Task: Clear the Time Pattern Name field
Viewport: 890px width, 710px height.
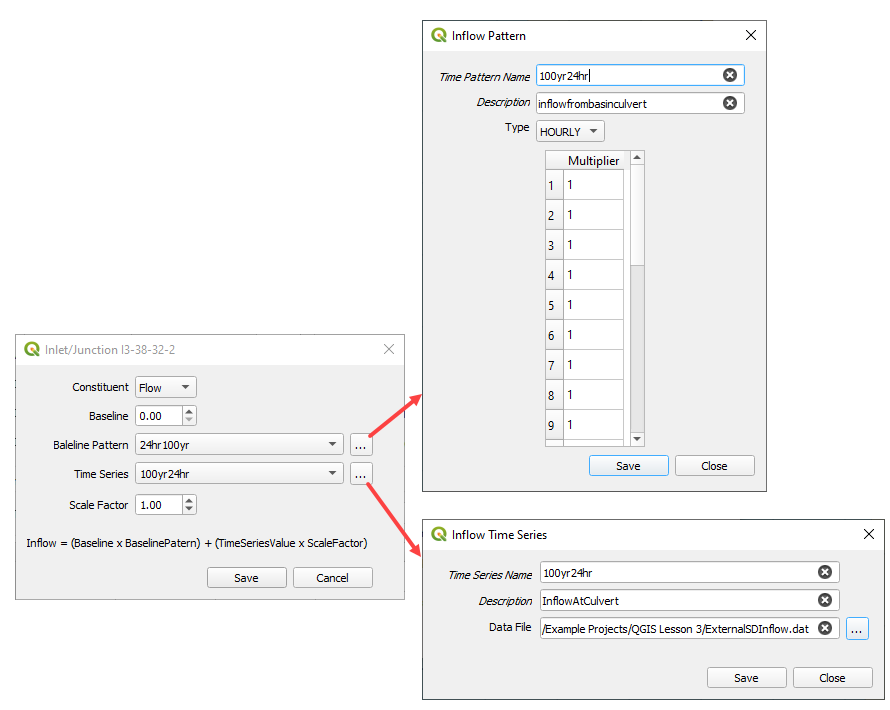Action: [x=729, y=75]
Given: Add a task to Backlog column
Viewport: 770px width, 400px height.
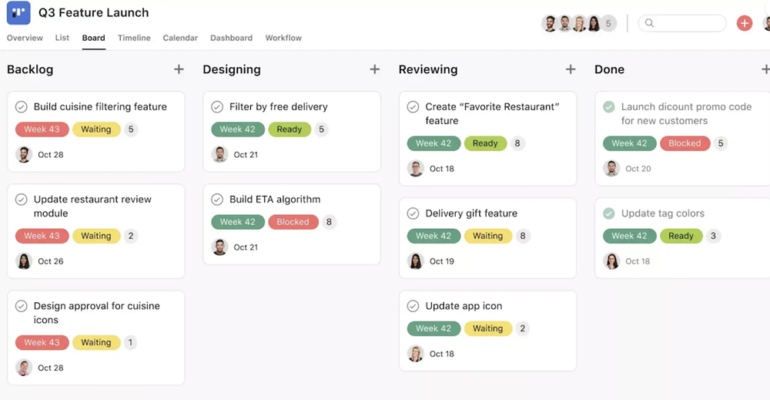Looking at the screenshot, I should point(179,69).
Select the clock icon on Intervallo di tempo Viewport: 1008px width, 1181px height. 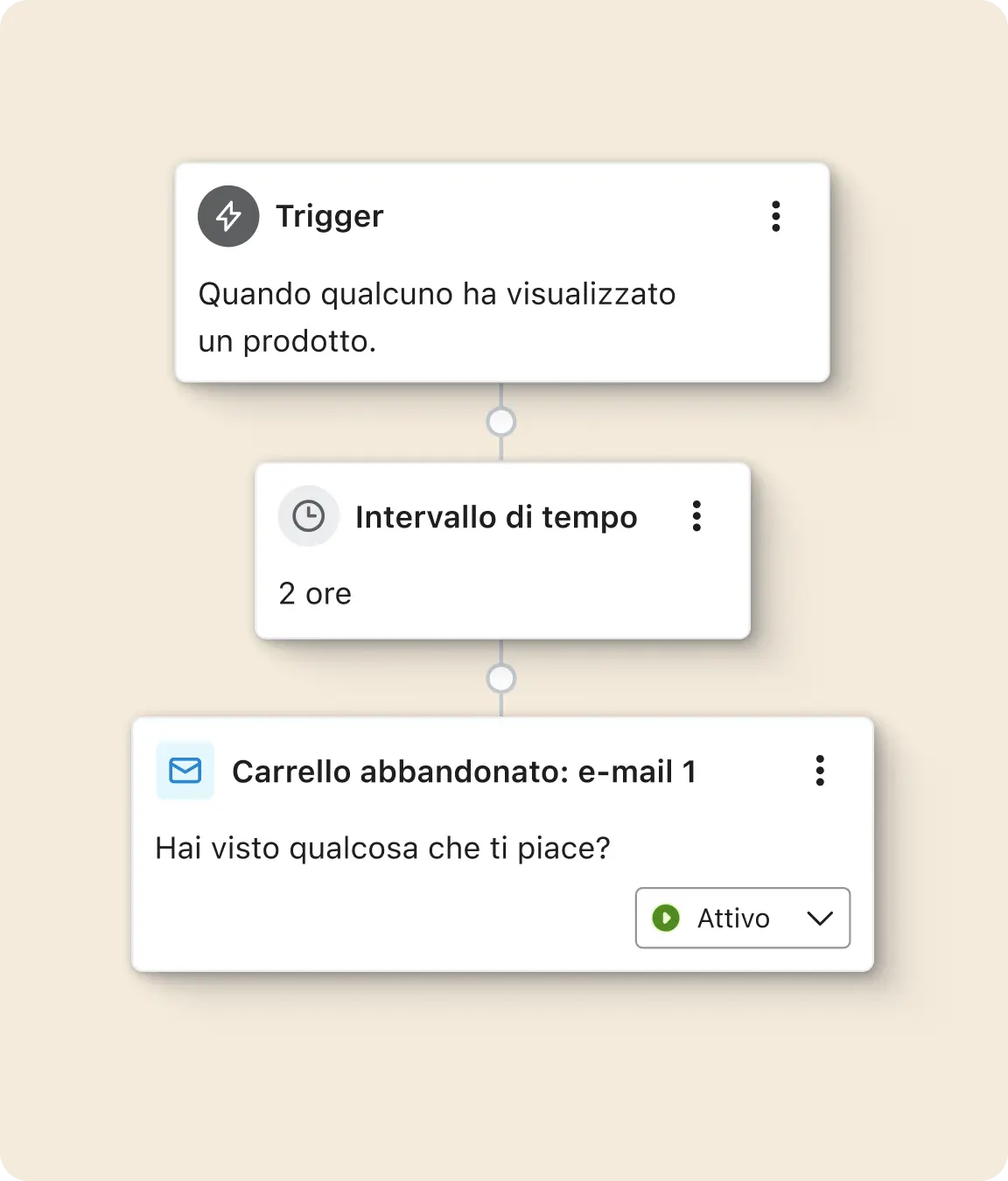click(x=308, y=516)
--
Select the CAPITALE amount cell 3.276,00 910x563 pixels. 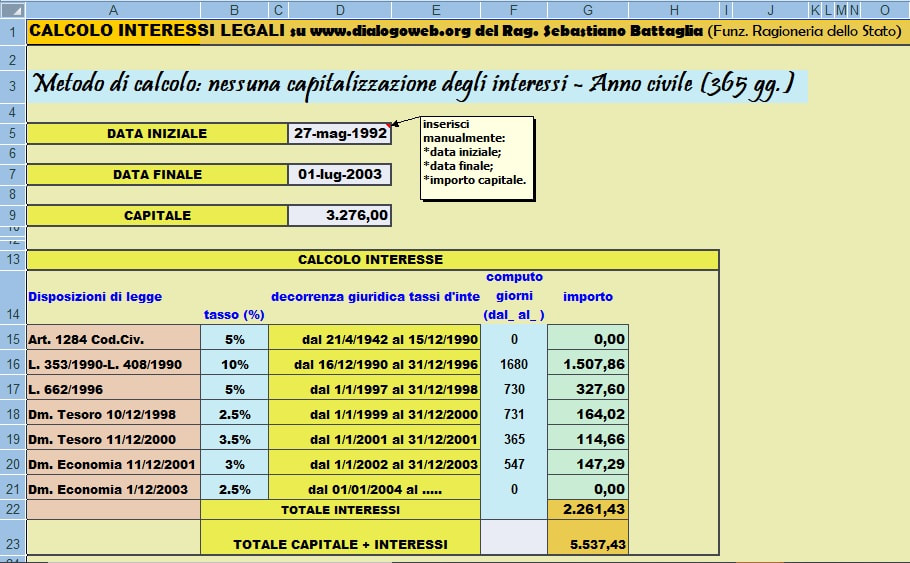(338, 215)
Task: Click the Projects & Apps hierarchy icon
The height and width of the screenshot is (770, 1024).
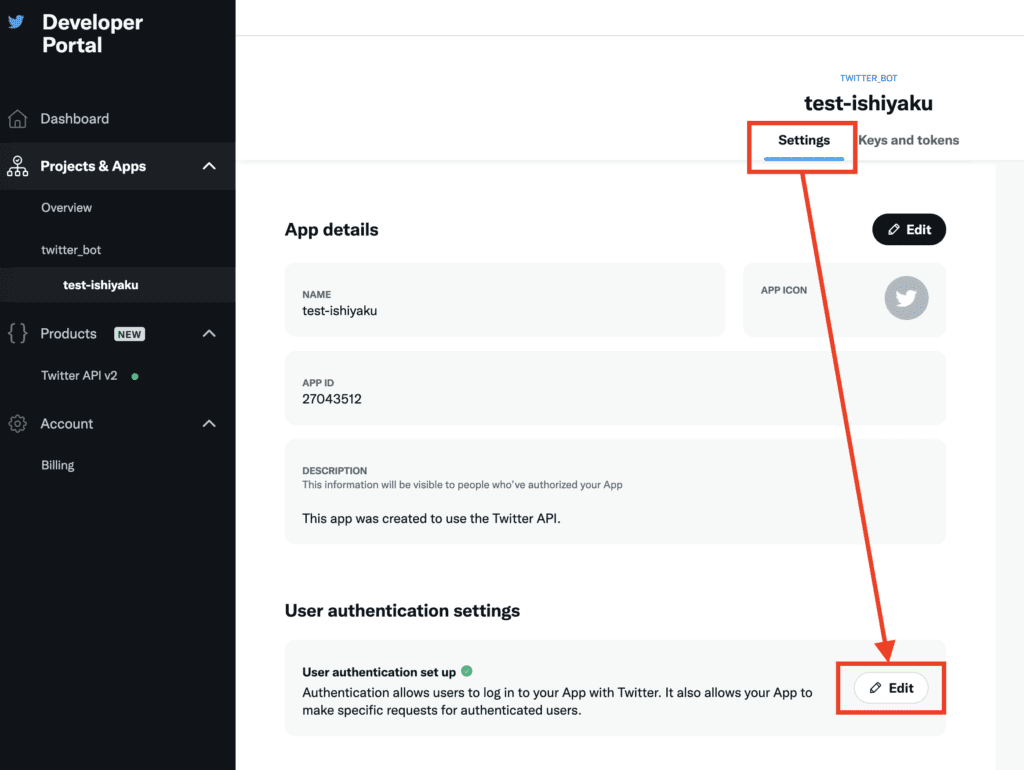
==
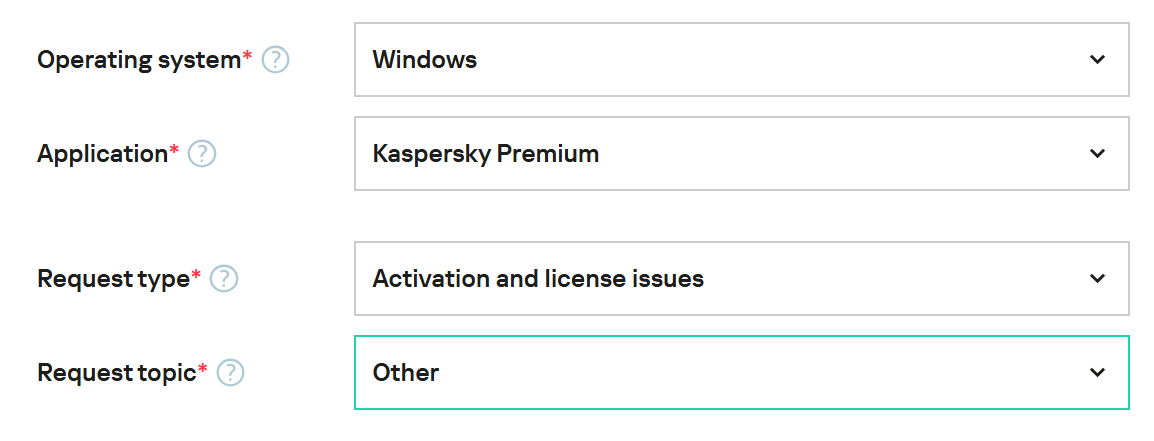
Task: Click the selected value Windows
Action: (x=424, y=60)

▸ TASK TO COMPLETE
Each line in the entries above, starting at the line with "Task: Click the Projects" and ending at the line with "The height and", is to be printed exactly, and only those lines.

▸ RESPONSE BOX
Task: Click the Projects & Apps hierarchy icon
The height and width of the screenshot is (770, 1024).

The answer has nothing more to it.